THE TASK
Transcribe every entry below word for word, but skip the pictures.

|---|

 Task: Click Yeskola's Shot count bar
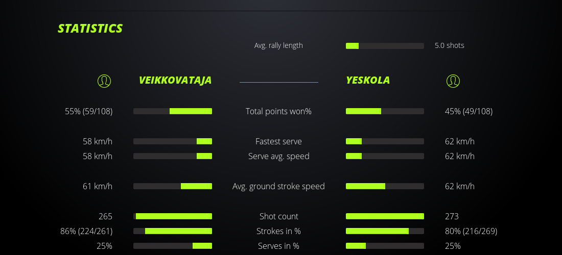(x=385, y=216)
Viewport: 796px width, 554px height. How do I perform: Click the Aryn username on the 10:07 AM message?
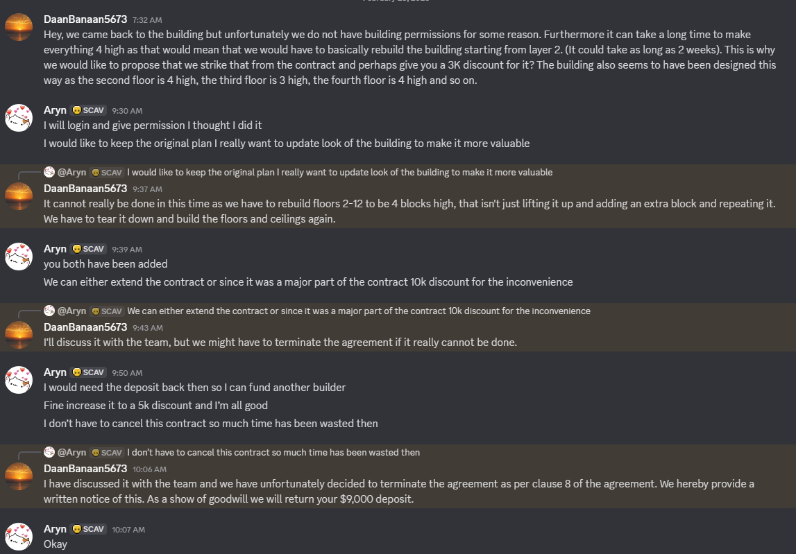(x=55, y=529)
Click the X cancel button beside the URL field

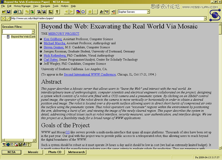(x=3, y=18)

|---|

TASK SOLUTION
 Task: Click Yeskola's Shot count bar
(x=385, y=216)
Viewport: 796px width, 554px height. How do I perform: Click the Aryn username on the 10:07 AM message?
(x=55, y=529)
Click the X cancel button beside the URL field

(x=3, y=18)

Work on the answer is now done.